When you open up the Fahrenheit app for the first time, you need to enter a new location for it to retrieve weather data. Once you have it configured, you can close the app and you’ll see the red badge icon with the number of weather at all times. When you open the app it grabs updated data and refreshes them to show you a 9 day forecast. Tap on any day and the app scrolls down a full list of weather data including UV INDEX, Wind, Sunrise, Sunset, Precipitation info and Hourly forecasts.
There is an in-app purchase of $0.99 which gives you satellite maps and rain and wind radar maps. You can pick from either a light or dark colored theme to show your weather info. You can add multiple cities and pick which one you want to use as your Home Screen city. You can then flip through your various cities just like you can do so in the native iPhone weather app.
The idea behind Fahrenheit is original but, it currently falls short in terms of delivery. First of all, the data is not refreshed, or at least not frequently enough when the app is closed. This means the number you see on the badge icon is almost always inaccurate. For example, right now it’s early in the morning, and the app has a reading of 92 degrees on the icon, which is off by about 30 degrees. When you open the app up, it does fetch new data and update the number, but having to open the app to get data out goes against the selling point of the app in the first place.

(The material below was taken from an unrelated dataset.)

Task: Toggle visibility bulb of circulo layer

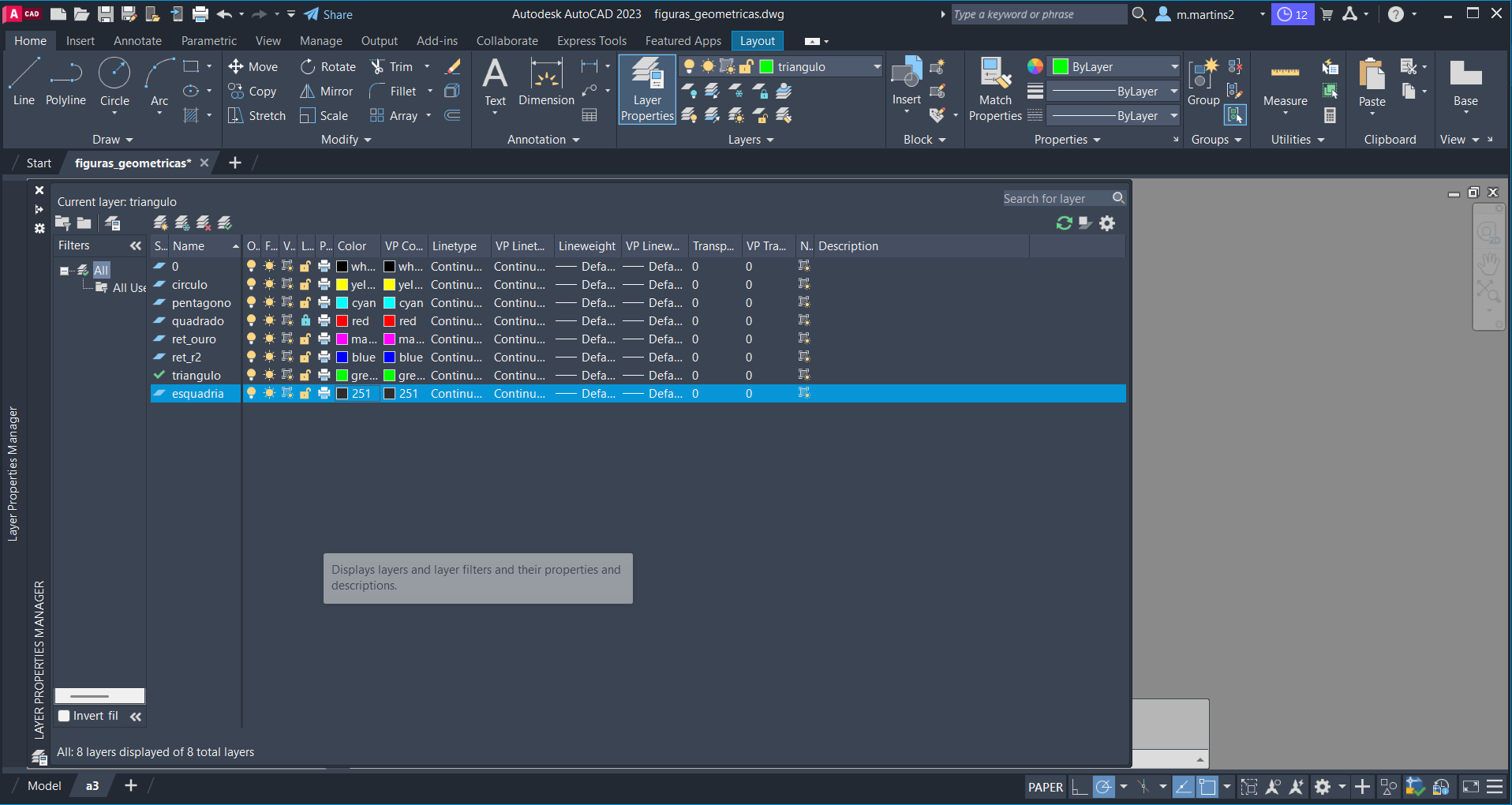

The other thing that bothers me about Fahrenheit is the fact that it always has to tell you the weather in the city that you’ve configured. This is fine until you start moving around. So when you’re in a different city it would be more useful if the app pulled your location and then pulled the weather for the city you are in. If not then at least least having that as an option would be nice.
My final issue with the Fahrenheit app is purely personal. For me, seeing the badge number on the screen makes me nervous, as it has become synonymous with “action items”. The iOS has conditioned me that way. Anytime I see that red circle there is a moment of anxiety. It normally means I have to respond to new emails, and or act on a to-do item. This might not bother some people, but for me it’s just plain annoying. Perhaps there should be an option to hide the badge number. To me it’s useless especially since the data is stale most of the time anyhow.
Overall, I have to give the developer a ton of credit for coming up with this unique idea. Also if you have an iPad, Fahrenheit could be used as your weather app of choice there. Fix the outdated data issue and you’ll have a great product.